But I think you are avoiding a direct answer to the question why Java needs so much memory in the first place. You say about "developer's choice for a big heap", first I don't think it is their choice, but the consequence of the fact that such a big heap is needed at all, for a typical code. Why?

Let's code a basic https endpoint using typical popular framework returning some simple json data. Usually stuff. Why it will be consuming 5x - 10x more memory for Java? And, if one says it's just unrealistic microbenchmark, things go worse when coding more real stuff.

Btw,having more knobs for a gc is not necessarily a good thing, if it means that there are no fire-and-forget good defaults. If an engineer needs continously to get his head around these knobs to have a non-crashing app, then we have problem. Or rather - ops have a problem, and some programmers are, unfortunately, disconnected from the ops realm. Have you been working together with ops guys? On prod, ofc?

cogman10 · on Sept 8, 2023

Honestly, the biggest stumbling block for rust and async is the notion of memory pinning.

Rust will do a lot of invisible memory relocations under the covers. Which can work great in single threaded contexts. However, once you start talking about threading those invisible memory moves are a hazard. The moment shared memory comes into play everything just gets a whole lot harder with the rust async story.

Contrast that with a language like java or go. It's true that the compiler won't catch you when 2 threads access the same shared memory, but at the same time the mental burden around "Where is this in memory, how do I make sure it deallocates correctly, etc" just evaporates. A whole host of complex types are erased and the language simply cleans up stuff when nothing references it.

To me, it seems like GCs simply make a language better for concurrency. They generally solve a complex problem.

LegionMammal978 · on Sept 8, 2023

> Rust will do a lot of invisible memory relocations under the covers.

I don't think it's quite accurate to point to "invisible memory relocations" as the problem that pinning solves. In most cases, memory relocations in Rust are very explicit, by moving an owned value when it has no live references (if it has any references, the borrow checker will stop you), or calling mem::replace() or mem::swap(), or something along those lines.

Instead, the primary purpose of pinning is to mark these explicit relocations as unsafe for certain objects (that are referenced elsewhere by raw pointer), so that external users must promise not to relocate certain objects on pain of causing UB with your interface. In C/C++, or indeed in unsafe Rust, the same idea can be more trivially indicated by a comment such as /* Don't mess with this object until such-and-such other code is done using it! */. All pinning does is to enforce this rule at compile time for all safe code.

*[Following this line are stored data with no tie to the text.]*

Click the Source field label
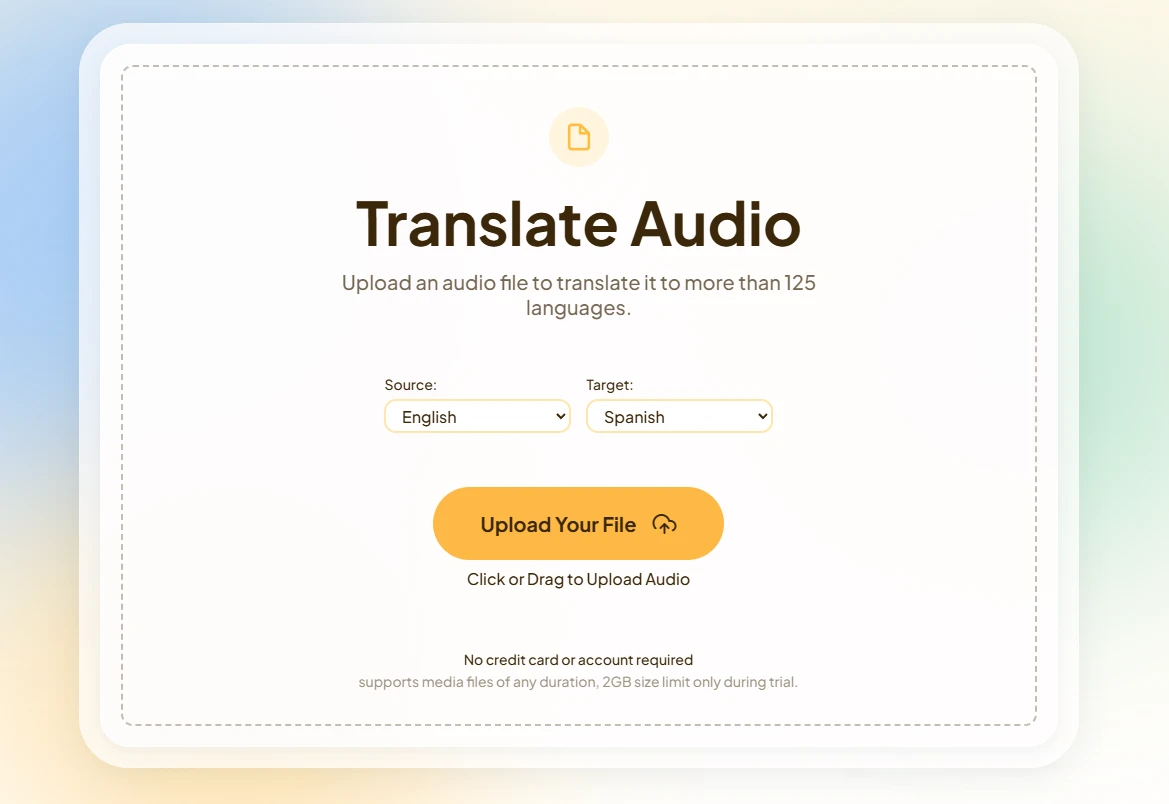[x=410, y=385]
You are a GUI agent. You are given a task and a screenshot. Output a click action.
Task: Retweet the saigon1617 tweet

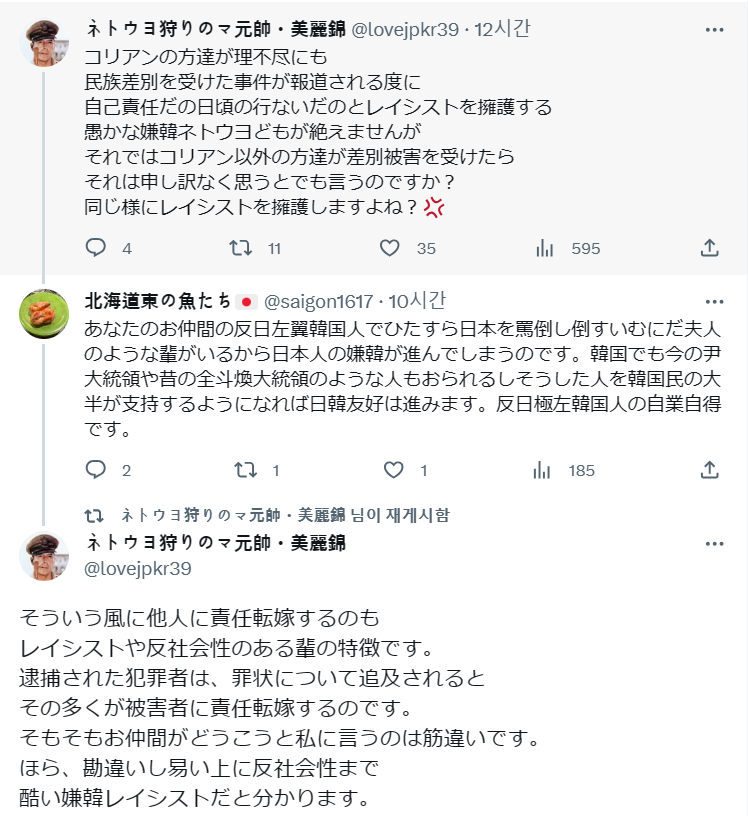242,470
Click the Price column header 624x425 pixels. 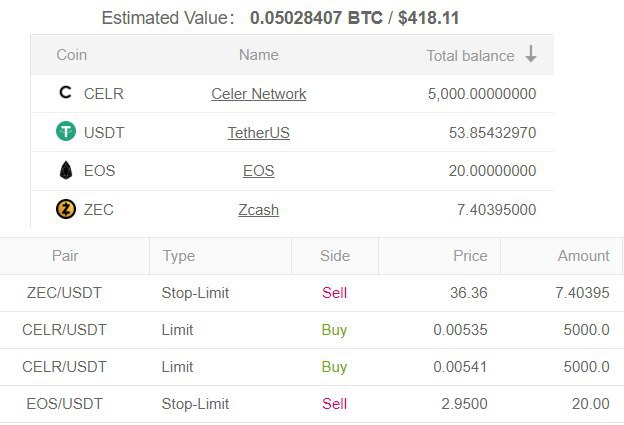click(x=470, y=256)
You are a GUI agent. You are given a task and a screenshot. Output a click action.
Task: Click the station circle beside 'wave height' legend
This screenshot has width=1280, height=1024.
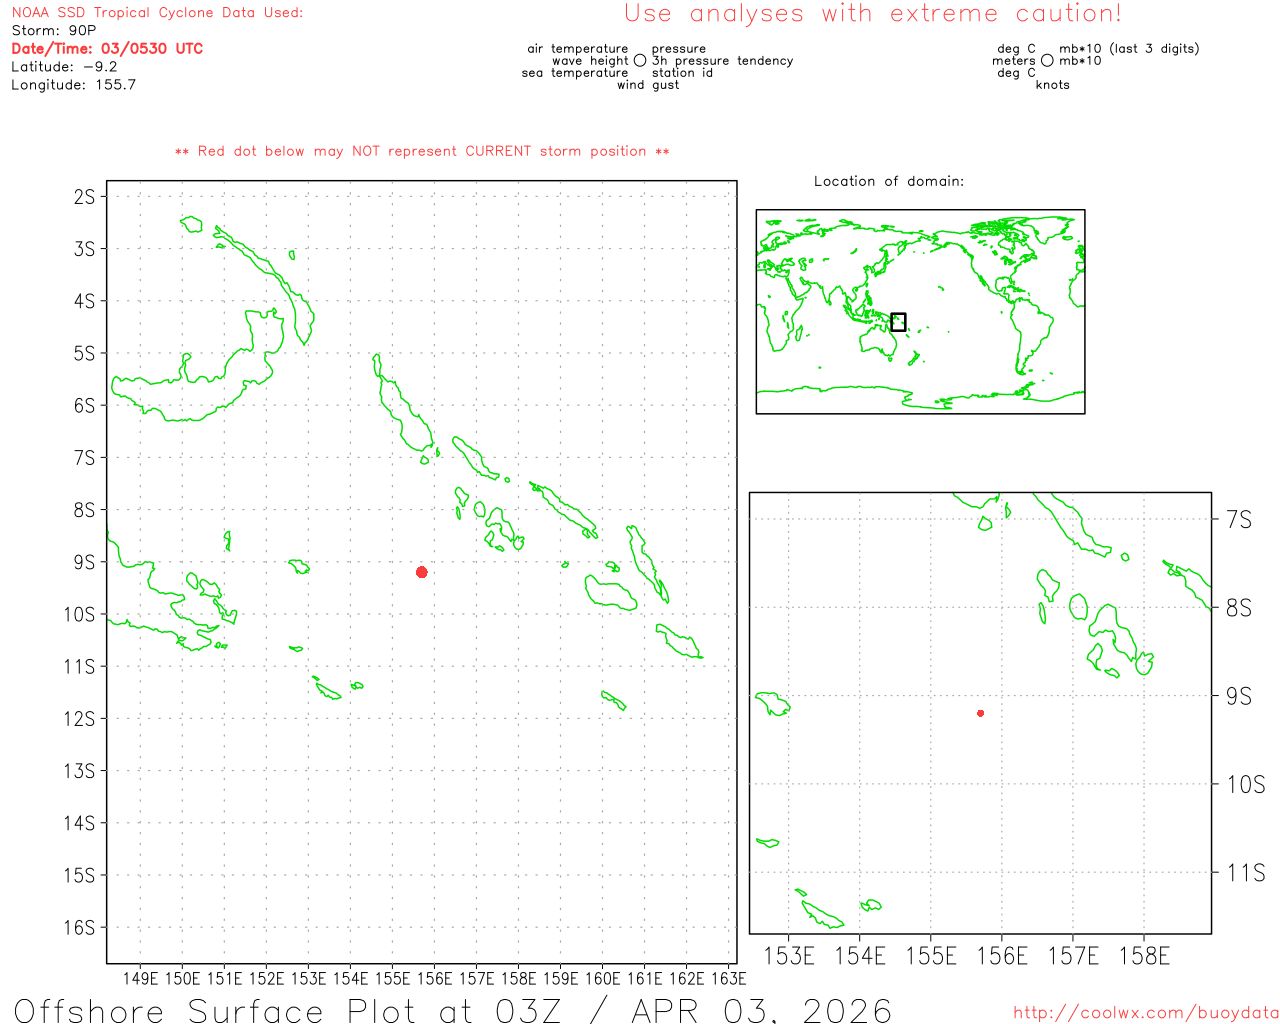[x=640, y=61]
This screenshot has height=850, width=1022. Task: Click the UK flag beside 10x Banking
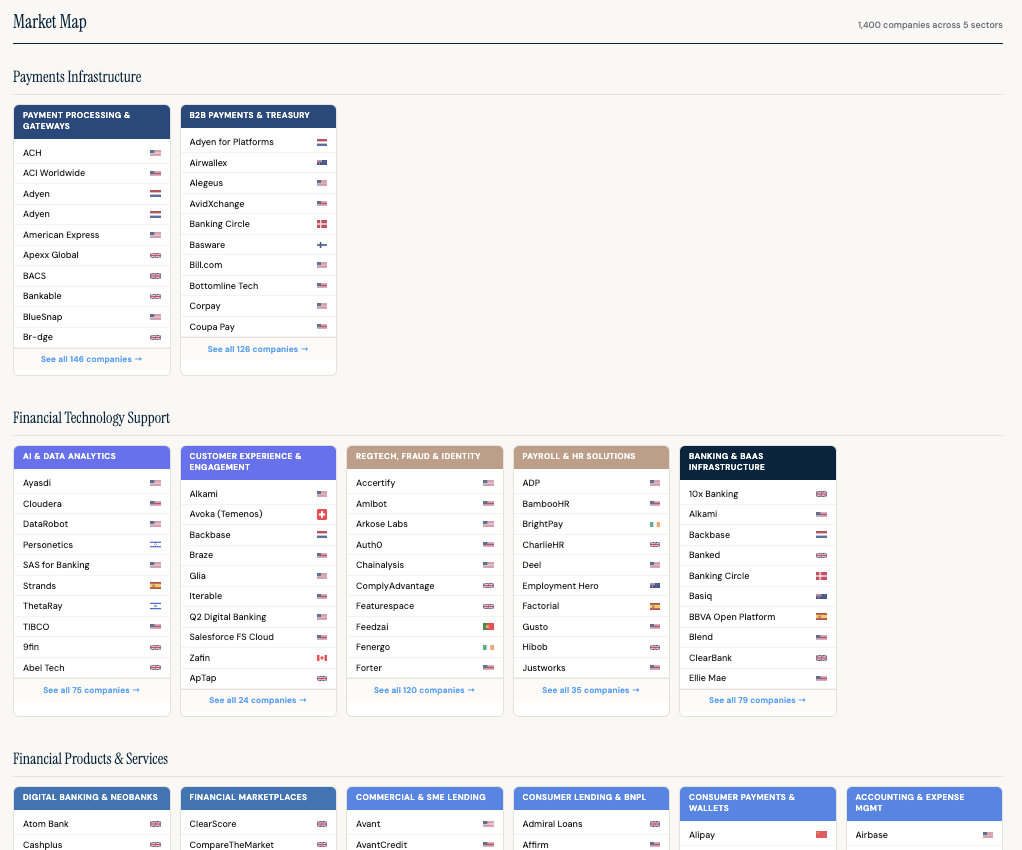pyautogui.click(x=820, y=493)
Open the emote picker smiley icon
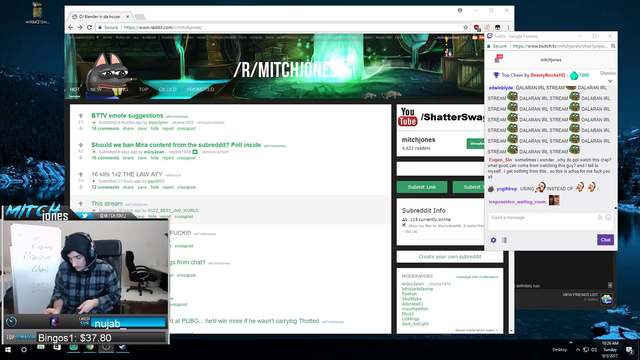 (x=608, y=217)
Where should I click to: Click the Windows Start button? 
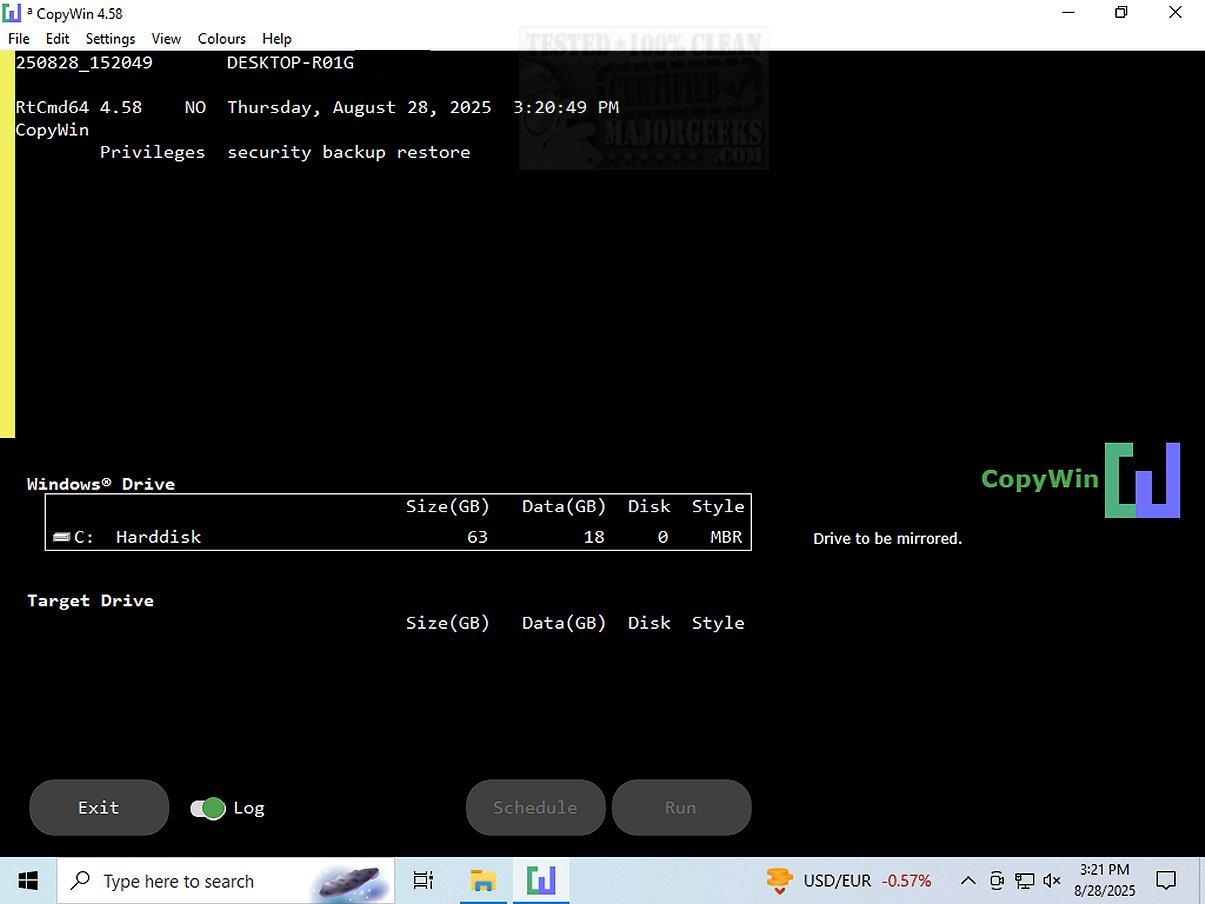(x=28, y=881)
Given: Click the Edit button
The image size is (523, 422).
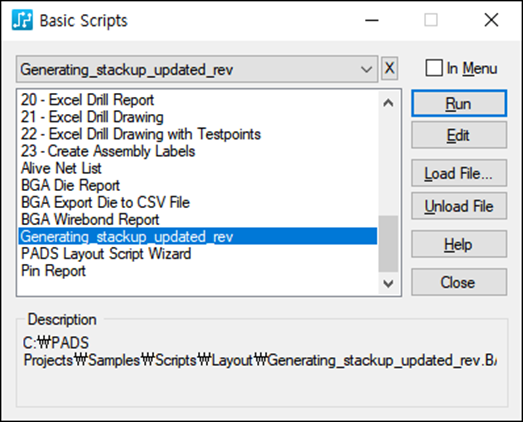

SkiFire13 · on Sept 8, 2023

Memory pinning in Rust is not a problem that has to do with concurrency because the compiler will never relocate memory when something is referencing it. The problem is however with how stackless coroutines in general (even single-threaded ones, like generators) work. They are inherently self-referential structures, and Rust's memory model likes to pretend such structures don't exist, so you need library workarounds like `Pin` to work with them from safe code (and the discussion on whether they are actually sound is still open!)

TwentyPosts · on Sept 8, 2023

>(and the discussion on whether they are actually sound is still open!) Do you have a reference for this? Frankly, maybe I shouldn't ask since I still don't even understand why stackless coroutines are necessarily self-referential, but I am quite curious!

SkiFire13 · on Sept 9, 2023

See for example https://github.com/rust-lang/rust/issues/63818 and https://github.com/rust-lang/rfcs/pull/3467

Basically the problem is that async blocks/fns/generators need to create a struct that holds all the local variables within them at any suspension/await/yield point. But local variables can contain references to other local variables, so there are parts of this struct that reference other parts of this struct. This creates two problems:

- once you create such self-references you can no longer move this struct. But moving a struct is safe, so you need some unsafe code that "promises" you this won't happen. `Pin` is a witness of such promise.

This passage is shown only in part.